Ok, let me propose the following. Please let me know if this sounds right to you...
- There shall be 4 functions for reading: read() imread() mimread() (the M is for multiple) and volread().
- The function read(filename, format=None, expect=None, **kwargs) returns a reader object. Using the expect keyword the user can specify whether he expects an image, multiple images or a volume (or other?).
- The reader has a read_array(*indices) method and a read_meta(*indices) method to read the image data and meta info.
- The reader object has a __len__ method and can be used as an iterator, which will simply yield all images/volumes.
- The reader object may have additional methods. For instance, LSM may implement reader.stacks() to iterate over the z-stacks, or reader.timepoints() to iterate over the timepoint, or expose whatever API works for the specific format. Naturally, we should try and keep the API's of such "exotic" formats similar, but we can work out the details as they are introduced in imageio.

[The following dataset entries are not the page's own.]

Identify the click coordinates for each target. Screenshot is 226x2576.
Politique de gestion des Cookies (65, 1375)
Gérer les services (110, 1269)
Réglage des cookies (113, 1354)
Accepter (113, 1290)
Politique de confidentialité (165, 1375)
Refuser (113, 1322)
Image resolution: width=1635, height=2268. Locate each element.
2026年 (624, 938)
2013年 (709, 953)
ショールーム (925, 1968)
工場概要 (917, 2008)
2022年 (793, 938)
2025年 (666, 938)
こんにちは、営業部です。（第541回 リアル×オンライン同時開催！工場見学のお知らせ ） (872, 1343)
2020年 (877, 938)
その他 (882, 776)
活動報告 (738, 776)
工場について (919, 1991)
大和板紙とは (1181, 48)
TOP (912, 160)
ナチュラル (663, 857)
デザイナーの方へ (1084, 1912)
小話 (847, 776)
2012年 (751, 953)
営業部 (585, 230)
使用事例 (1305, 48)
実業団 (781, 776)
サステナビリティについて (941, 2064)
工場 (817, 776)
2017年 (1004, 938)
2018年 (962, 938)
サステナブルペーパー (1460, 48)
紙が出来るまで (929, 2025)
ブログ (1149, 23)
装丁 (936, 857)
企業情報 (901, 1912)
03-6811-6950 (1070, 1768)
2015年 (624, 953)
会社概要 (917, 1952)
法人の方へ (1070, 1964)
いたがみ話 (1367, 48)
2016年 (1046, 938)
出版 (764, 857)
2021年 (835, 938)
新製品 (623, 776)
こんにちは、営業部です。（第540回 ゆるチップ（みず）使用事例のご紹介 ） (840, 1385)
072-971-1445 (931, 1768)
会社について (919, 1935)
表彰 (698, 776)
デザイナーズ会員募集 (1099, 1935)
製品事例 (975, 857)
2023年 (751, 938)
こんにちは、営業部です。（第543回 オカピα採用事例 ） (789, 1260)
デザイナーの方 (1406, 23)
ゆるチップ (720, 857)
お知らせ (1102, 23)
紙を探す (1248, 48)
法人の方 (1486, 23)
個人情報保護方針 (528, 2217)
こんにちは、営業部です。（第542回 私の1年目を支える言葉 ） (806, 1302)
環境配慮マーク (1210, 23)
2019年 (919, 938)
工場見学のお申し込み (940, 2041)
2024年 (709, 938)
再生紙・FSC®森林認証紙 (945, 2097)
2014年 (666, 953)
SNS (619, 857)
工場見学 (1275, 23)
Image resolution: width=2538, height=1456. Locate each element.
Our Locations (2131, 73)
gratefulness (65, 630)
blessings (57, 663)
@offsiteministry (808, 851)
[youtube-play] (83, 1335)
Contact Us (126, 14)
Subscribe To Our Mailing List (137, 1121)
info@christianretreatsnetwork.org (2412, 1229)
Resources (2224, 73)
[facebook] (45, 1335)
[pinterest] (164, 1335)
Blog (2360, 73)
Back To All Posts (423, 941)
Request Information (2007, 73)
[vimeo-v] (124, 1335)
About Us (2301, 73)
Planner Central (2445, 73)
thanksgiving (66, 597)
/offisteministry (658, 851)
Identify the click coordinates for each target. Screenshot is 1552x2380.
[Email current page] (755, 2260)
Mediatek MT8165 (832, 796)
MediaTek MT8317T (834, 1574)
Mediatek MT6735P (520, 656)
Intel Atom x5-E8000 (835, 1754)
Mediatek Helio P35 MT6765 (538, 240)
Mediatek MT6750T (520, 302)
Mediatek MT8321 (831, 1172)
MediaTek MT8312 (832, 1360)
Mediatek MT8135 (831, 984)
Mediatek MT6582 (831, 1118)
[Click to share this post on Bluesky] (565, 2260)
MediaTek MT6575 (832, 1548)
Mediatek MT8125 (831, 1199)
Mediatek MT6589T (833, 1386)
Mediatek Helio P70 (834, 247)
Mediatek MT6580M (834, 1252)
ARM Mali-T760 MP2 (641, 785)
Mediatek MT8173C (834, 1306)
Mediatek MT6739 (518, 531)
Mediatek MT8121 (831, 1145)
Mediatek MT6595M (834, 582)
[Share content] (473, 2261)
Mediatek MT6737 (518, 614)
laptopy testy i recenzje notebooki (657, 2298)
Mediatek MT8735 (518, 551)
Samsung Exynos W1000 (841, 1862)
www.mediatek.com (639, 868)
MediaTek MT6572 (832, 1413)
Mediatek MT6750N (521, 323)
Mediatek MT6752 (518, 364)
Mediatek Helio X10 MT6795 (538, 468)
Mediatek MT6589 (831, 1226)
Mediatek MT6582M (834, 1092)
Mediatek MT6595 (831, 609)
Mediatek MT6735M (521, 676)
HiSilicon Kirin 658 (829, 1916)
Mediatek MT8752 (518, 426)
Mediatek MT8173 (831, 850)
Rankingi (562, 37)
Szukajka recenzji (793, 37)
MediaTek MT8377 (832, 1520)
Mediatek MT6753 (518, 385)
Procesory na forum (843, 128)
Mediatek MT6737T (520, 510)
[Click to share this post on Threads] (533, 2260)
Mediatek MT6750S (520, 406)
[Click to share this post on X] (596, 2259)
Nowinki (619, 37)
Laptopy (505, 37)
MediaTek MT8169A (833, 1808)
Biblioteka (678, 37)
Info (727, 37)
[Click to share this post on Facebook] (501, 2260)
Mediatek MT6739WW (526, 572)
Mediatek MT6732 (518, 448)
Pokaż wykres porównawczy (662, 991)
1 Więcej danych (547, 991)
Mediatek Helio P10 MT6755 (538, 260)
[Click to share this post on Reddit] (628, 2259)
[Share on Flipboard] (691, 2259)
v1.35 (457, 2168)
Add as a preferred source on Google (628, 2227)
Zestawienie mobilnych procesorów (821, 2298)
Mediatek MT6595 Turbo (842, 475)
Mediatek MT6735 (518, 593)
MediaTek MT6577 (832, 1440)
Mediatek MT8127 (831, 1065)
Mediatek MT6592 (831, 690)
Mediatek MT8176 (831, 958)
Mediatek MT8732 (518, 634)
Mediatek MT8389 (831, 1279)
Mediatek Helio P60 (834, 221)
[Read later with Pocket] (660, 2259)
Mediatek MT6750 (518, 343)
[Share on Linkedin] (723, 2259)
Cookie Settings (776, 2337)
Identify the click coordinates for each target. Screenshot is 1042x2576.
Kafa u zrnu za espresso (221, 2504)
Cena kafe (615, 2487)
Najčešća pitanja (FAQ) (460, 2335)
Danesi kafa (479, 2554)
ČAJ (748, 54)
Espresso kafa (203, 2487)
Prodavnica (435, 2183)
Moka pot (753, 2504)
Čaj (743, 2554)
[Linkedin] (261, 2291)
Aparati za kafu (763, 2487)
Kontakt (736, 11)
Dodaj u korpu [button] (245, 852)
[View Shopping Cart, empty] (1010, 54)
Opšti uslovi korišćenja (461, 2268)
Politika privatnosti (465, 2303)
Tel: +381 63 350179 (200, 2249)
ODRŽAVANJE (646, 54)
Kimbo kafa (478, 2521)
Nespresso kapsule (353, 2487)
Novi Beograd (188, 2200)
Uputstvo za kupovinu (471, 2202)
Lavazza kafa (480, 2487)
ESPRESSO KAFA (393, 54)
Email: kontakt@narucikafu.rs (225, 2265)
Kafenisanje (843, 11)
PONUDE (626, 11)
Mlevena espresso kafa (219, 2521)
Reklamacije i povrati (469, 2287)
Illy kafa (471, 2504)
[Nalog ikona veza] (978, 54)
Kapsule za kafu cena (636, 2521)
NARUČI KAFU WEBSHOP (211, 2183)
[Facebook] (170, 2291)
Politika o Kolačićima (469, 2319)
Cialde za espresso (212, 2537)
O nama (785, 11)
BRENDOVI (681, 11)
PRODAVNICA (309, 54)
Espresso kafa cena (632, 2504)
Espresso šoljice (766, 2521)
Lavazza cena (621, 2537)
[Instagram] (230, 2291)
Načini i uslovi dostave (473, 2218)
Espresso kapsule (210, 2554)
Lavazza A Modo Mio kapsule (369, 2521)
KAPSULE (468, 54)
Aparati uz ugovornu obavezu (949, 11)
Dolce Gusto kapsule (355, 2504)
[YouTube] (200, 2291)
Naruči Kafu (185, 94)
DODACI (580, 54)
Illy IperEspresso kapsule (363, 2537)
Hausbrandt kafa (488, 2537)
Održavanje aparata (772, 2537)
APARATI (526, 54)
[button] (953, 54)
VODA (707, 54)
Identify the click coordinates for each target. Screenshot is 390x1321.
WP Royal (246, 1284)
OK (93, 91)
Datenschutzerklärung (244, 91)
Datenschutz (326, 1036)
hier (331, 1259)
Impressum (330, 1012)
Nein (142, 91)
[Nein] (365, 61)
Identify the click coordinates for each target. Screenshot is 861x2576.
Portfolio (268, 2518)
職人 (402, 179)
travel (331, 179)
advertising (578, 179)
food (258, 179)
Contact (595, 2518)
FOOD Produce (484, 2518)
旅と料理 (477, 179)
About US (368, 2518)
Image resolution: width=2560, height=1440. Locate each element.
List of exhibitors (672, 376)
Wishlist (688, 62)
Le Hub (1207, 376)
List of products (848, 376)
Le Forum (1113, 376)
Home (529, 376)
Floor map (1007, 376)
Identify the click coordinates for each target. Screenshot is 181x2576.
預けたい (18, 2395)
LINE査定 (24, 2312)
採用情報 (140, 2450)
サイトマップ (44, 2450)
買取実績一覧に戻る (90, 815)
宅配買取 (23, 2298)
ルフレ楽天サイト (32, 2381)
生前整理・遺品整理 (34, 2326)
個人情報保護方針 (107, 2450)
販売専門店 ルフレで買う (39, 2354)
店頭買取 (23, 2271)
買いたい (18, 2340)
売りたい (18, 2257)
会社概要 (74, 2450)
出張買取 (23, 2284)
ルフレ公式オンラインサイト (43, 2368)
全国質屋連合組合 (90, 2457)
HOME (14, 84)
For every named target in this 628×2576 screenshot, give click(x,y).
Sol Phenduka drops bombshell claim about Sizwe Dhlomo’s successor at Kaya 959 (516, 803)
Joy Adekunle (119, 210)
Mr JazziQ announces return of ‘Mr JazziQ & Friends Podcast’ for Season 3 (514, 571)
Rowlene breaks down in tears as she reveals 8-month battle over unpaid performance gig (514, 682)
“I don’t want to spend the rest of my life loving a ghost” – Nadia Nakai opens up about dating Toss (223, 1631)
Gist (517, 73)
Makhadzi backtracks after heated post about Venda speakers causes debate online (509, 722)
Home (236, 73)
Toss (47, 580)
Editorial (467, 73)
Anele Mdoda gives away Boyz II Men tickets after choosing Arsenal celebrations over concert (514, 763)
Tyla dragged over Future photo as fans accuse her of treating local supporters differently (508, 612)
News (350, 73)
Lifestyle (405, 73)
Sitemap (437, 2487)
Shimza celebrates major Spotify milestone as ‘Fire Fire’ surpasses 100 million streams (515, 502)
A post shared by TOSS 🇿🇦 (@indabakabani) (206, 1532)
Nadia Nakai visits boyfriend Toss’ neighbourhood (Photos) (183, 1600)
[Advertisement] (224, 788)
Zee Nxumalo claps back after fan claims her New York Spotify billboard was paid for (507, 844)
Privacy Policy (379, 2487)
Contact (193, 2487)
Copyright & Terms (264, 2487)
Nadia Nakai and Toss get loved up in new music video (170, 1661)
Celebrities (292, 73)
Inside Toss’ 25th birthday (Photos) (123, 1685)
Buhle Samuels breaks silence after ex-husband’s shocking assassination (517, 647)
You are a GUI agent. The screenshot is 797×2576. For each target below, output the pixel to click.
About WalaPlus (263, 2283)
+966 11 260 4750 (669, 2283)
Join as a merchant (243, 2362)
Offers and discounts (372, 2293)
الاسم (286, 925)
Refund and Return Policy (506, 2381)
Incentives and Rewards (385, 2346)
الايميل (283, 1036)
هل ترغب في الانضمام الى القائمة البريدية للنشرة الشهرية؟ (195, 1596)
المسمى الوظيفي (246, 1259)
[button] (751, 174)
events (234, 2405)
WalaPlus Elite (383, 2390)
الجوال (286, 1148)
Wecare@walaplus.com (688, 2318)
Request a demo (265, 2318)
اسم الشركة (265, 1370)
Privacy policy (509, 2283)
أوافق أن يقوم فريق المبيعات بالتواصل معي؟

- imread() does someting like read(filename, format, expect=IMAGE).read_array(0)
- mimread() does something like [im for im in read(filename, format, expect=MULTI_IMAGE)]
- A similar story applies to save(), imsave(), mimsave(), and volsave().
So each plugin for imageio consists of a Reader and a Writer class, which will be instantiated and returned by read() and save(). The "expect" argument can be used by the read() function to check whether the selected/detected plugin supports what is expected. But in some cases can also be used by the plugin to yield the right data. For instance RGB tiff where the color planes are stored separately, or specifying VOLUME in DICOM will combine the multiple images to a volume for you.There should also be an easy way for the user to get access to the documentation of a plugin, to see which keyword arguments can be used, and in some cases what the reader/writer API looks like for a specific format.